O presidente do Senado, Rodrigo Pacheco (PSD-MG), disse nesta terça-feira que, se tivesse de tomar uma decisão hoje, apoiaria a abertura de uma Comissão Parlamentar de Inquérito (CPI) para apurar os atos terroristas do dia 8 de janeiro. O requerimento de abertura de uma CPI, de autoria da senadora Soraya Thronicke (União-MG), já tem 45 assinaturas — são necessárias 27 rubricas — mas a análise do pedido só ocorrerá na volta do recesso parlamentar, em 1º fevereiro.

— Se fosse uma decisão a ser tomada hoje em relação a esses acontecimentos do dia 8 de janeiro, me parece muito adequado que isto seja objeto de uma CPI – disse Pacheco, que concorre à reeleição do Senado.

- Talvez esse fato pela gravidade, pela magnitude que essa violação democrática, essas agressões que o estado de direito sofreu no brasil, eu considero muito pertinente uma comissão parlamentar de inquérito -- completou o presidente do Senado.

O requerimento de Soraya Thronicke já foi protocolado e conta com o apoio do líder do governo, Jaques Wagner (PT-BA), além de outros senadores do PT, União, MDB, PSDB, PSD, PDT, PRO, Podemos e PP. Até agora nenhum parlamentar do PL, partido do ex-presidente Jair Bolsonaro, subscreveu a iniciativa.

No documento, a senadora pede que sejam apuradas quais foram os responsáveis pelos atos, possíveis omissões de autoridades e a identificação de financiadores dos atos golpistas.

— Já temos assinaturas suficientes com senadores que seguem no mandato. Podemos já deixar tudo pronto para instalar a CPI já em 1º de fevereiro – disse o senador Renan Calheiros (MDB-AL).

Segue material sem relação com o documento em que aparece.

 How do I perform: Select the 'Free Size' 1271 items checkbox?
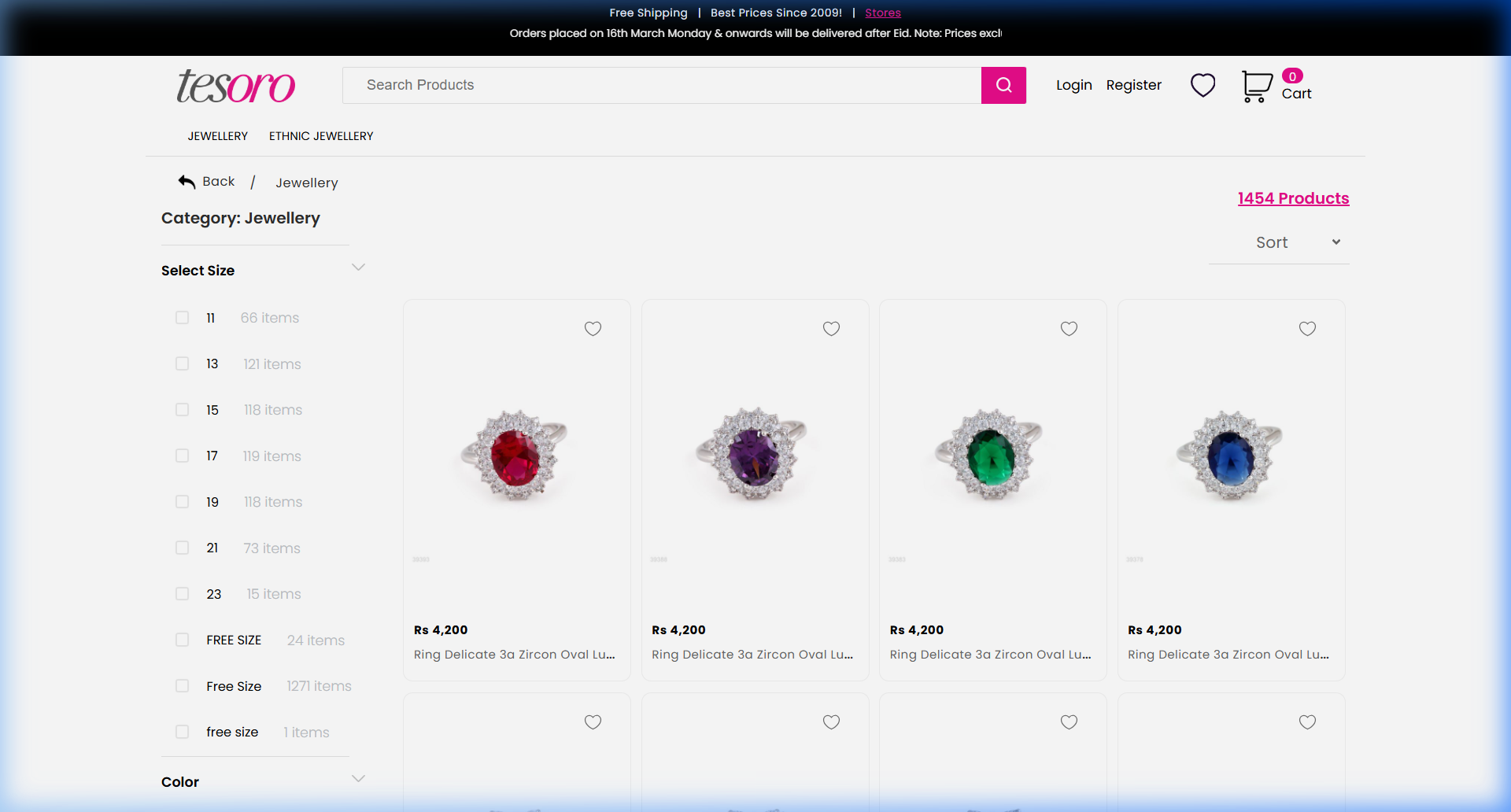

Nesta terça, o Senado aprovou o decreto de intervenção federal na segurança pública do Distrito Federal assinado pelo presidente Luiz Inácio Lula da Silva (PT). Os senadores chancelaram a medida adotada pelo presidente após a invasão ao Congresso, Palácio do Planalto e Supremo Tribunal Federal por apoiadores radicais do ex-presidente Jair Bolsonaro.

Dos 81 senadores, 70 participaram da sessão extraordinária de forma presencial ou remota. Oito votaram contra o decreto, entre eles o senador Flávio Bolsonaro (PL-RJ), filho do ex-presidente.

Além de Flávio, os demais aliados de Bolsonaro que se posicionaram contrariamente à intervenção foram: Styvenson Valentim (Podemos-RN), Plinio Valério (PSDB_AM), Carlos Portinho (PL-RJ), Eduardo Girão (Podemos-CE), Carlos Viana (PL-MG) , Luís Carlos Heinze (PP-RS) e Zequinha Marinho (PL-PA).

— Não queiram criar essa narrativa mentirosa como se tivesse alguma vinculação de Bolsonaro a esses atos irresponsáveis? O presidente Bolsonaro, após o resultado das eleições, ficou em silêncio, se recolheu e está lambendo as feridas. Não é essa expressão que muitos estão usando ai? É o que ele está fazendo, praticamente incomunicável, então é importante fazer esse registro — disse Flávio por vídeo.

Em sua fala, Flávio pediu a individualização dos crimes e afirmou que quer participar da comissão que acompanhará as investigações dos atos terroristas de 8 de janeiro para que não seja transformada em um palanque político.

— O momento é grave, é muito sério. A gente não pode mais uma vez usar uma situação como essa como palanque.